** START **

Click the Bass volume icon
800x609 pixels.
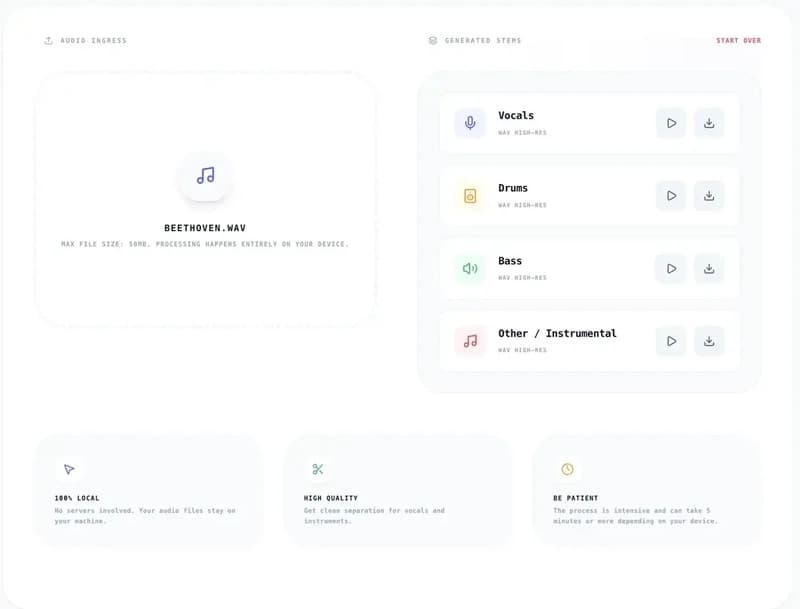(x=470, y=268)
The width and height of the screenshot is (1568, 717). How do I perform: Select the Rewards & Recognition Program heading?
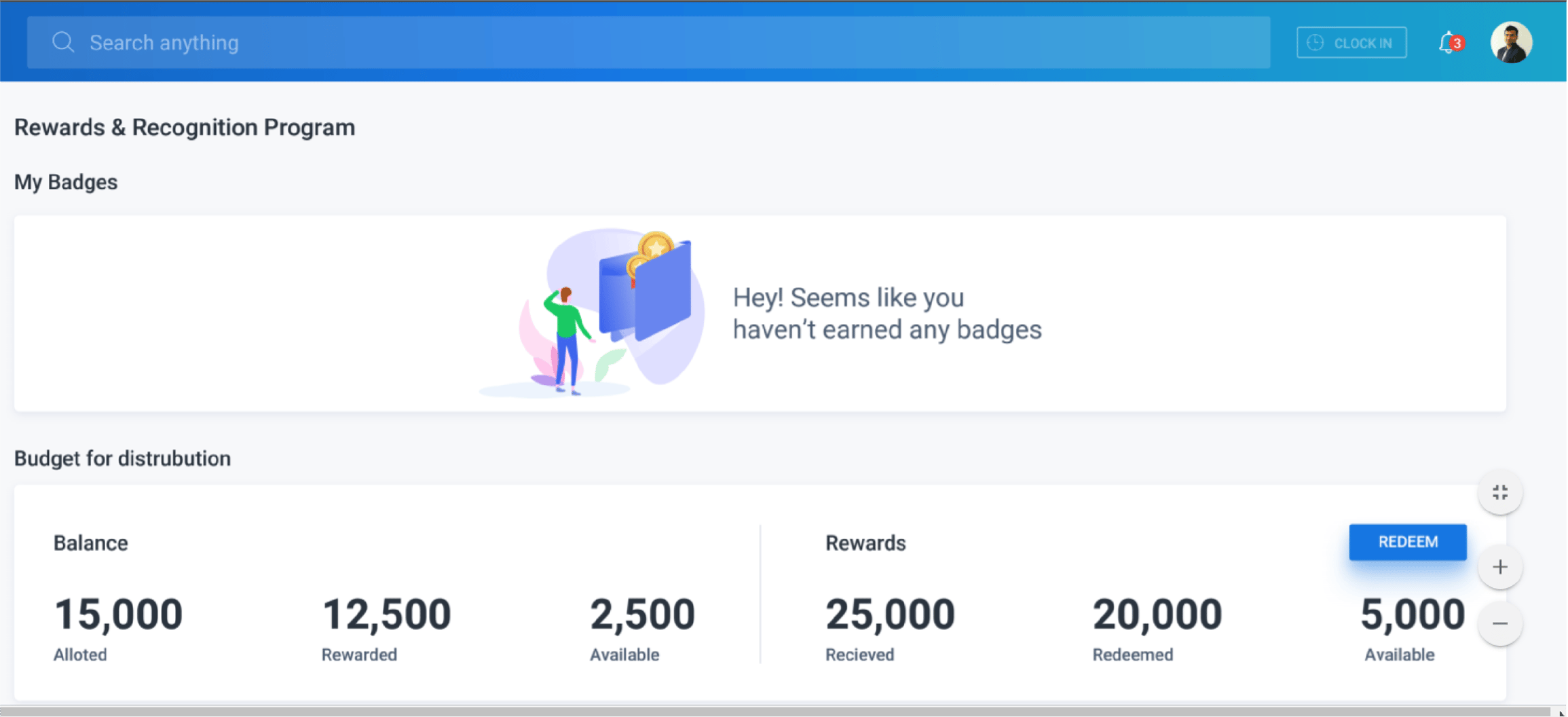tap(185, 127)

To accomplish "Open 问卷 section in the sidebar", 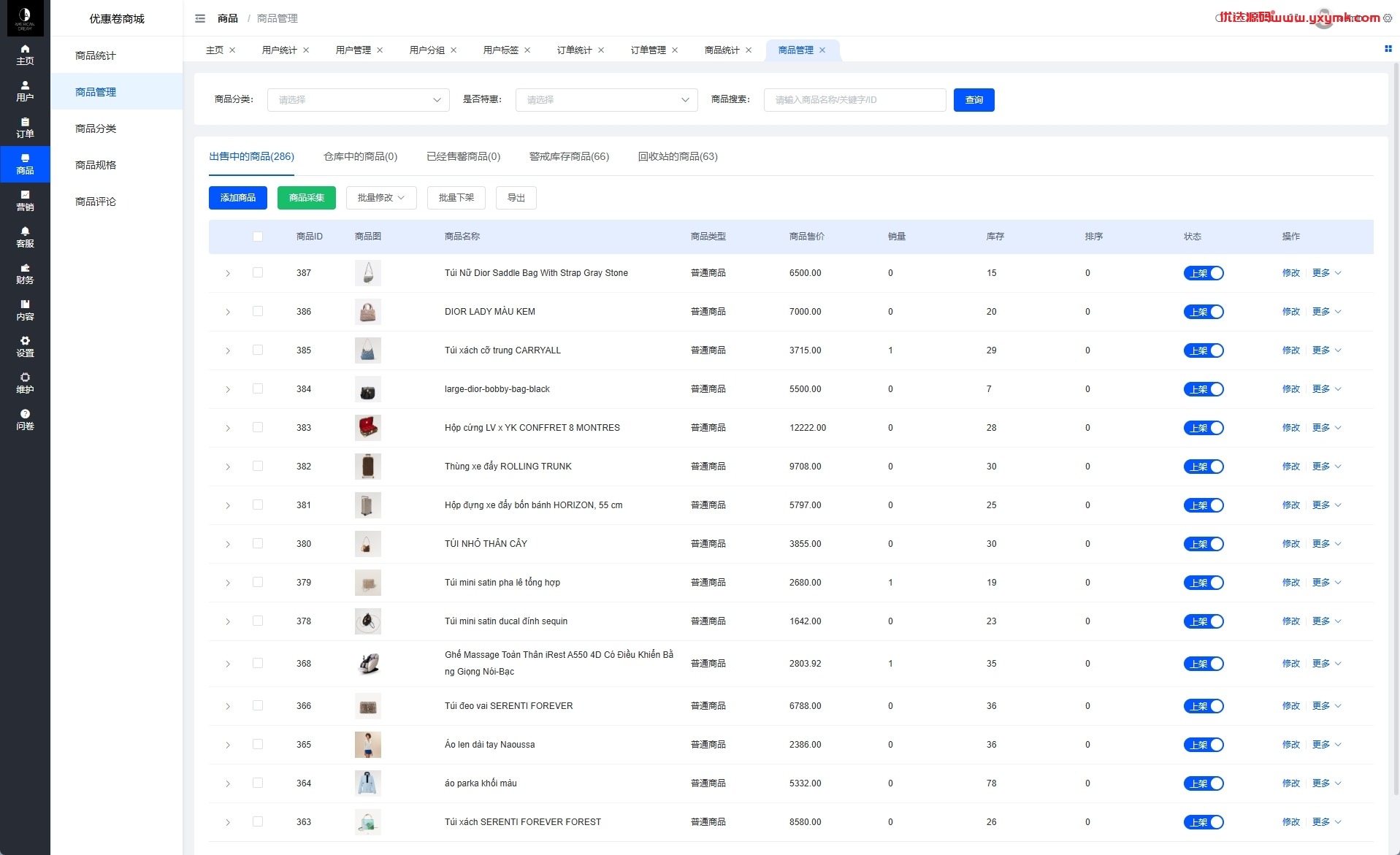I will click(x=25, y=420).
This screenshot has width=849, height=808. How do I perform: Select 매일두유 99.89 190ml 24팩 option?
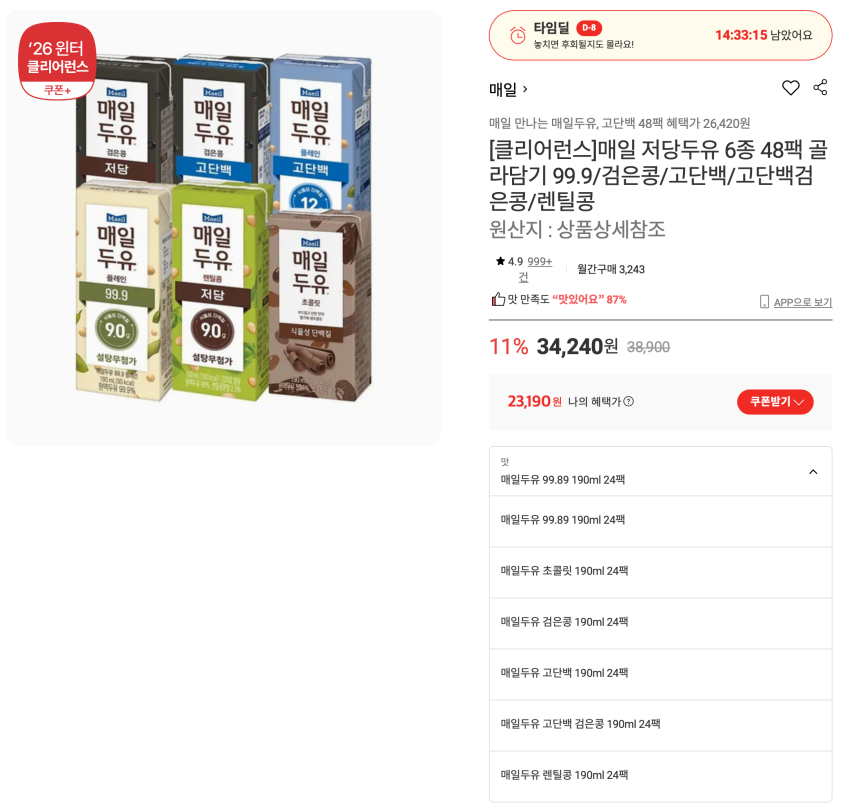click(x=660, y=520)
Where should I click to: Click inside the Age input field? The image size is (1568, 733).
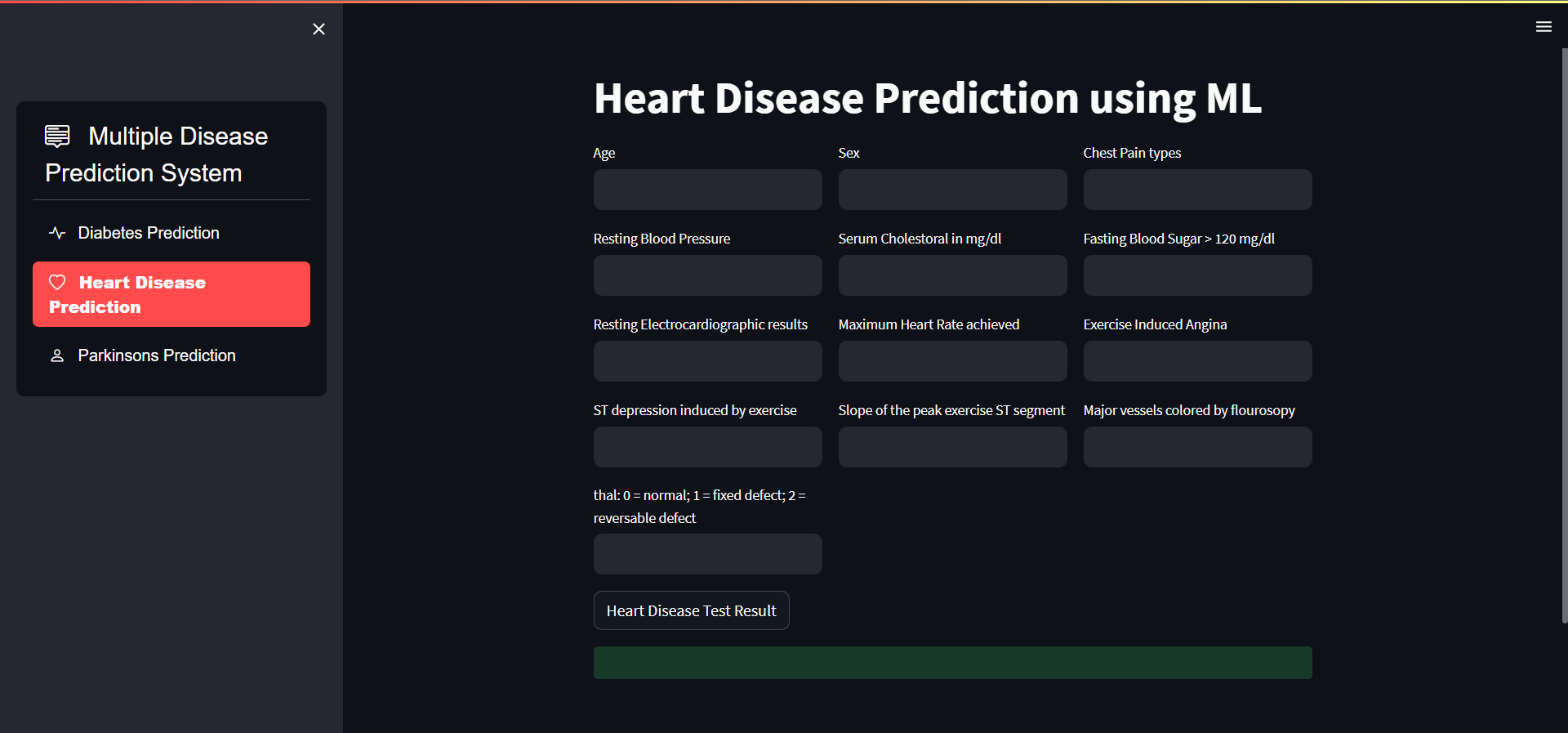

** END **

What is expected
Rewrite the entries starting at the line that contains "This screenshot has" and ending at the last entry, changing "input field" to "text box" and keeping everything else the same. Leave the pictures out of your answer.

Expected answer
This screenshot has width=849, height=808. How do I perform: Select 매일두유 99.89 190ml 24팩 option?
click(x=660, y=520)
Where should I click to: Click inside the Age text box? The image size is (1568, 733).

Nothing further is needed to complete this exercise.